» Stored data:
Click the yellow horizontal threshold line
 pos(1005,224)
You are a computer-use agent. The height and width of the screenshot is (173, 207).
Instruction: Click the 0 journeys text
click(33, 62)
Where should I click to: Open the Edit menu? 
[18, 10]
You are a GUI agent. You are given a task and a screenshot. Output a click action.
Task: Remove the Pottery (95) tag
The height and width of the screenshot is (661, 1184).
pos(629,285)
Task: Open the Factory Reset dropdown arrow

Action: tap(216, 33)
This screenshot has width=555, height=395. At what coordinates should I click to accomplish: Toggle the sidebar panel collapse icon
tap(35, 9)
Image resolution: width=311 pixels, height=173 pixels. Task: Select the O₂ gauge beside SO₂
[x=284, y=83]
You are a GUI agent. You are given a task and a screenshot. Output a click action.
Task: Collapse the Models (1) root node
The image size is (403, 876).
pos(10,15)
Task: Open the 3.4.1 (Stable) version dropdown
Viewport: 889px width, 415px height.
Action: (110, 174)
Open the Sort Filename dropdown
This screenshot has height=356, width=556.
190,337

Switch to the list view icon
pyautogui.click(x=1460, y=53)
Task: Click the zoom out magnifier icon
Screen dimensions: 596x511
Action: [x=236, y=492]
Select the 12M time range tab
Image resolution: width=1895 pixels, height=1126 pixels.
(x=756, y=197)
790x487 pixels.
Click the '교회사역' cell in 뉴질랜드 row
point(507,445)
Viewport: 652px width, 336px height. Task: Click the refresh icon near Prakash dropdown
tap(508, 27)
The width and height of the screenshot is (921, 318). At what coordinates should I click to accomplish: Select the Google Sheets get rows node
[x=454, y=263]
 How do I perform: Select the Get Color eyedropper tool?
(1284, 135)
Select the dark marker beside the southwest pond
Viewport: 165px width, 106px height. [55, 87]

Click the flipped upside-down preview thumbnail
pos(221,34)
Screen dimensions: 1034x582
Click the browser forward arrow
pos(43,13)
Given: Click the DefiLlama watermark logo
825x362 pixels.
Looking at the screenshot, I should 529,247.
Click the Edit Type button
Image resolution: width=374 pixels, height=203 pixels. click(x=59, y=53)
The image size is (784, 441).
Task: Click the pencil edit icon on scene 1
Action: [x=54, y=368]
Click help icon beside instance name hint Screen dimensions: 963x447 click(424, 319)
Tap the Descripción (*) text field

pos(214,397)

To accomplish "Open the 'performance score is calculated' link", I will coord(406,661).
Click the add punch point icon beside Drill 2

» Exercise details: Filter the listing above to the lines containing the string "dropdown", treating uppercase and lowercase as different, and copy each matching line in full.

» Result below:
Task: Open the Factory Reset dropdown arrow
Task: Open the 3.4.1 (Stable) version dropdown
Open the Sort Filename dropdown
Viewport: 652px width, 336px height. Task: Click the refresh icon near Prakash dropdown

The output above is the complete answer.